Senator Amy Klobuchar (D-MN) may not be a prominent subject of mainstream political conversations, but the gutsy gal from the Upper Midwest may yet become a household name. After the 2022 dust settled on the Senate floor, the hard-charging gentlewoman is now an elite member of the Democrats’ leadership team: Klobuchar is the new chairwoman of the Rules and Administration Committee. But it may be that this is simply a short break before tossing her Minnesota Twins ballcap into the presidential election of 2024.
At 62, Klobuchar does not carry the 50 years of Capitol Hill baggage that President Joe Biden drags around. And until the eve of Super Tuesday in March 2020, when the Senator suspended her campaign, her candidacy was outpacing a slew of other prominent, more name recognizable contenders in the overcrowded Democratic primary field.
Raphael Sonenshein, director of the Pat Brown Institute for Public Affairs at California State University, Los Angeles remarked at the time, “She comes out much stronger than she went in.” Sonenshein continued, “She becomes a more significant senator, and she becomes someone whose opinion will be asked.” Those are the words of the prophet, for sure.
Klobuchar Takes the Mic
Klobuchar, who has always been a busy, involved legislator, is now performing for the masses under a bright light. She even earned a pat on the back from Liberty Nation’s Senior Political Analyst, Tim Donner. Before the senator withdrew from the presidential campaign and endorsed Joe Biden, Donner observed: “Importantly, Klobuchar has presented as the most likable of the contenders; in many ways, the anti-Trump. She is unthreatening, unlike the socialist candidates, and has consistently hewed to conventional liberal (now known as “moderate”) positions on critical issues while spurning radical notions of reform.”
Although not even hinting at a 2024 run, Klobuchar is signaling that it’s her time to shine. Upon introduction to the Washington press last month as the first fresh face in the Senate’s upper ranks in six years, Klobuchar quipped: “Oh, the first time ever at the microphone.” A playful spanking of those who have counted on her but also counted her out of becoming a star. She is also chief of the Democratic Steering Committee, placing her fourth in the hierarchy.
But now, Klobuchar has taken the mic and will use it to her advantage.

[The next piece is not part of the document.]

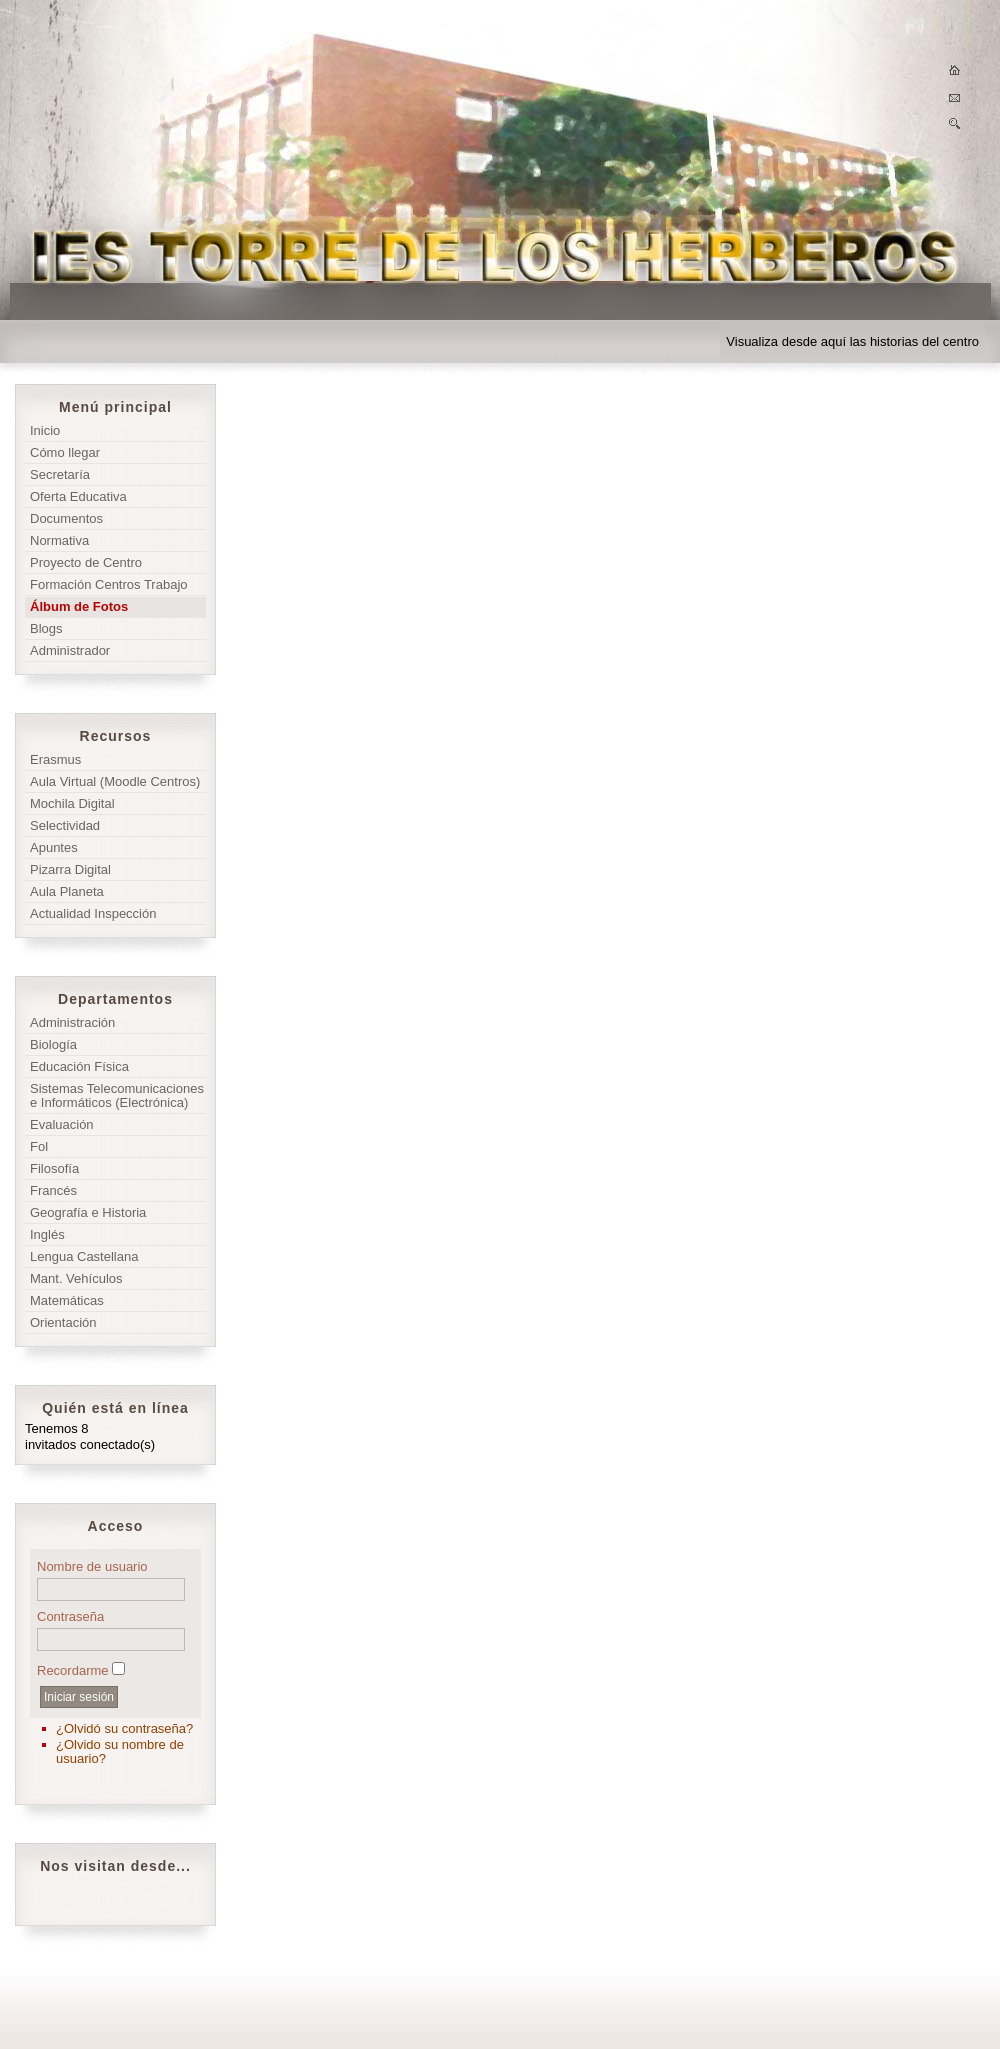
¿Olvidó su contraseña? (124, 1728)
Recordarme (73, 1670)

Recently, the Senator has joined a bipartisan cast of characters on a mission to hold feet to the fire on medical privacy issues. The demand is that CEOs of telehealth companies, Cerebral, Monument, and Workit Health, protect patients’ sensitive health data. A letter was penned to the respective CEOs, Dr. David Mou, Mike Russell, and Robin Ann McIntosh, that stated in a nutshell:
“This [medical] information is reportedly sent to advertising platforms, along with the information needed to identify users. This data is extremely personal, and it can be used to target advertisements for services that may be unnecessary or potentially harmful physically, psychologically, or emotionally. One-fifth of the U.S. population resides in rural or medically-underserved communities where access to virtual care is vital. This access should not come at the cost of exposing personal and identifiable information to the world’s largest advertising ecosystems.”
Although residing in the Swamp a good bit of her time, the Minnesota Democrat couldn’t reasonably stand accused of abandoning her Midwestern roots and values.

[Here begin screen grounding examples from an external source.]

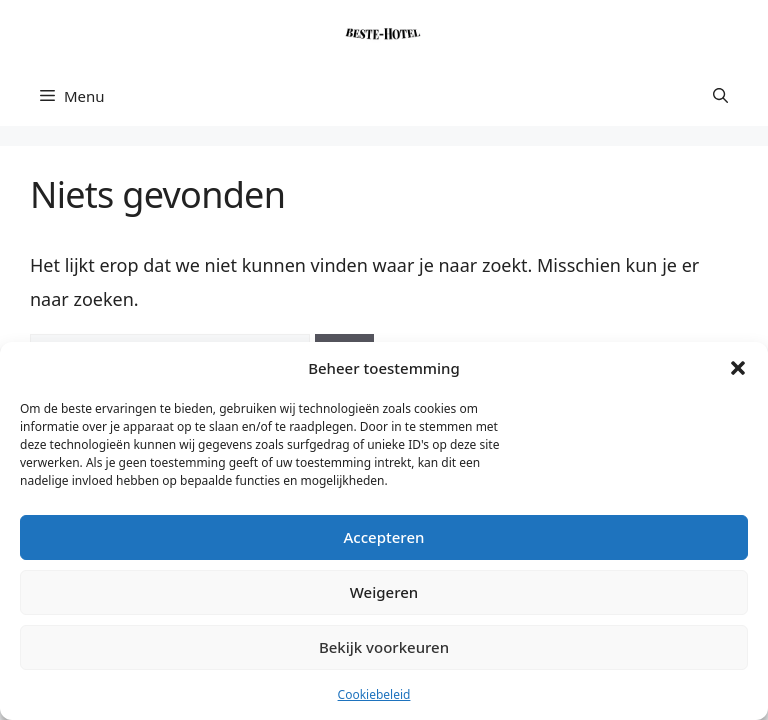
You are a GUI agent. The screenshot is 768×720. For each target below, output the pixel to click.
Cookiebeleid (374, 694)
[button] (738, 368)
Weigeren (384, 592)
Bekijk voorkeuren (384, 647)
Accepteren (384, 537)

If Klobuchar chooses the path of Democratic leadership in the Senate, all she has to do is wait for Sen. Debbie Stabenow (D-MI) to move up or on and get the nod. Then, there will be more success in staying put for a few years and increasing political capital on her own turf.
Ageism: Will it be a Thing?
Klobuchar, if she runs for president, will be 64 to Joe Biden’s 82 years of now questionable health. Other likely contenders are Secretary of Transportation Pete Buttigieg, who needs a political makeover, Vice President Kamala Harris, who might have sway with “first woman in history” type voters and not much else, and Senator Raphael Warnock of Georgia, to whom there are tied so many rumors and zero actual announcements. The president has not officially revealed his 2024 plans beyond more ice cream and pool time.
So, all will wait and watch the performance of the sarcastically humorous and hard-driving Klobuchar for clues and secret gestures as she bulldozes her way through leadership roles and takes political stands much more publicly. And this go-around, always on a hot mic.